Sadly we saw no significant difference between the control and the 3C hydrogel decorated with CBD-tagged metallothionein. The most probable reason for this would be that the hydrogel matrix plays a major role in metal ion sequestration, as we saw this effect in earlier experiments. Another reason may be that the CBD tag is affecting the metallothionein folding and therefore reducing its metal binding capacity, we also saw this effect in earlier results.

Docking simulation

Non-designed Mytilus edulis MT sequence was taken from NCBI and the Alphafold structures shown were predicted (Figure 4). These structures were docked to Ag+ using AutoDock 4.2 such that the structures were hydrated and energy minimised while allowing gamma sulphurs on the sidechains of cysteines to form coordinate covalent bonds with the metal ligand (Figure 5).The energy minimisation was done after each ligand was docked. MTs contain many cysteines however each cysteine does not carry the same binding affinity for the ligand. This was accounted for using a pass/fail metric where the passed cysteine had negative Gibbs free energy thus making the binding spontaneous. As result, there were 4 Ag+ docked with Gibbs free energy per ion of -0.208 kcal/mol. This data was compared with Mytilus galloprovincialis, Callinectes sapidus, Danio rerio, Pseudomonas fluorescens and Saccharomyces cerevisiae. Interestingly, Mytilus edulis which contains more cysteine only bind to fewer Ag+ thus have a lower heavy metal binding efficiency and affinity.
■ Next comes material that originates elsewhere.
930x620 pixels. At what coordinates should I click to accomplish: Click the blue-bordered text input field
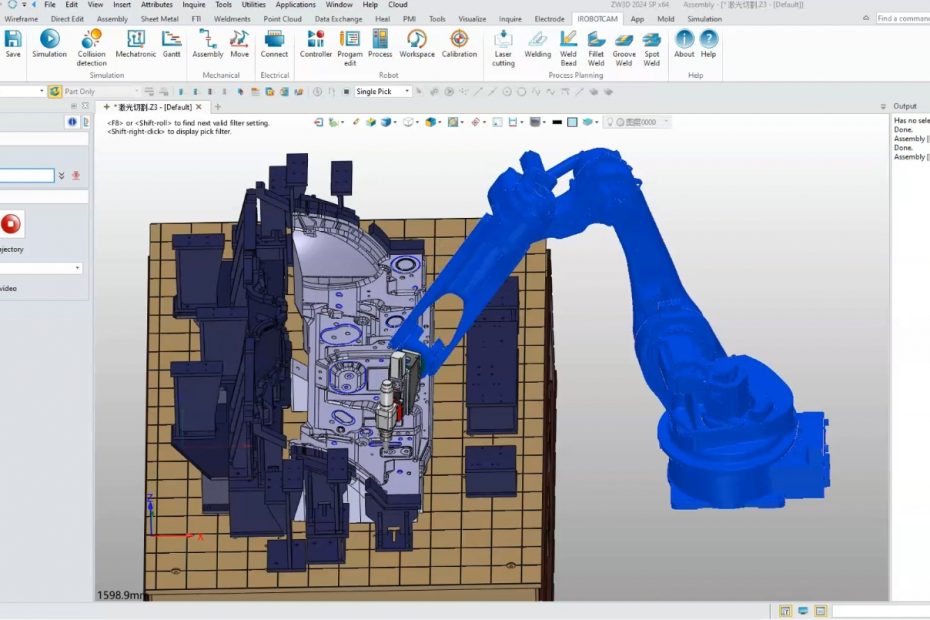click(x=27, y=176)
Figure 5. 3D structure of wilt-type Mytilus edulis MT predicted by Alphafold with the metal ion binding been docked by AutoDock 4.2.

Table 1. In-silico modelled Gibbs free energy based on docking simulation

Sequence and Features

References

Li, X. et al. (2021) Genetic modifications of metallothionein enhance the tolerance and bioaccumulation of heavy metals in Escherichia coli. Ecotoxicology and environmental safety. 222112512–112512.

MACKAY, E. A. et al. (1993) Complete amino acid sequences of five dimeric and four monomeric forms of metallothionein from the edible mussel Mytilus edulis. European journal of biochemistry. 218 (1), 183–194.

Manceau, A. et al. (2019) Mercury(II) Binding to Metallothionein in Mytilus edulis revealed by High Energy‐Resolution XANES Spectroscopy. Chemistry : a European journal. 25 (4), 997–1009.

Valenzuela-Ortega, M. & French, C. (2021) Joint universal modular plasmids (JUMP): a flexible vector platform for synthetic biology. Synthetic biology (Oxford University Press). 6 (1), ysab003–ysab003.

Yin, I. X. et al. (2020) The Antibacterial Mechanism of Silver Nanoparticles and Its Application in Dentistry. International journal of nanomedicine. 152555–2562.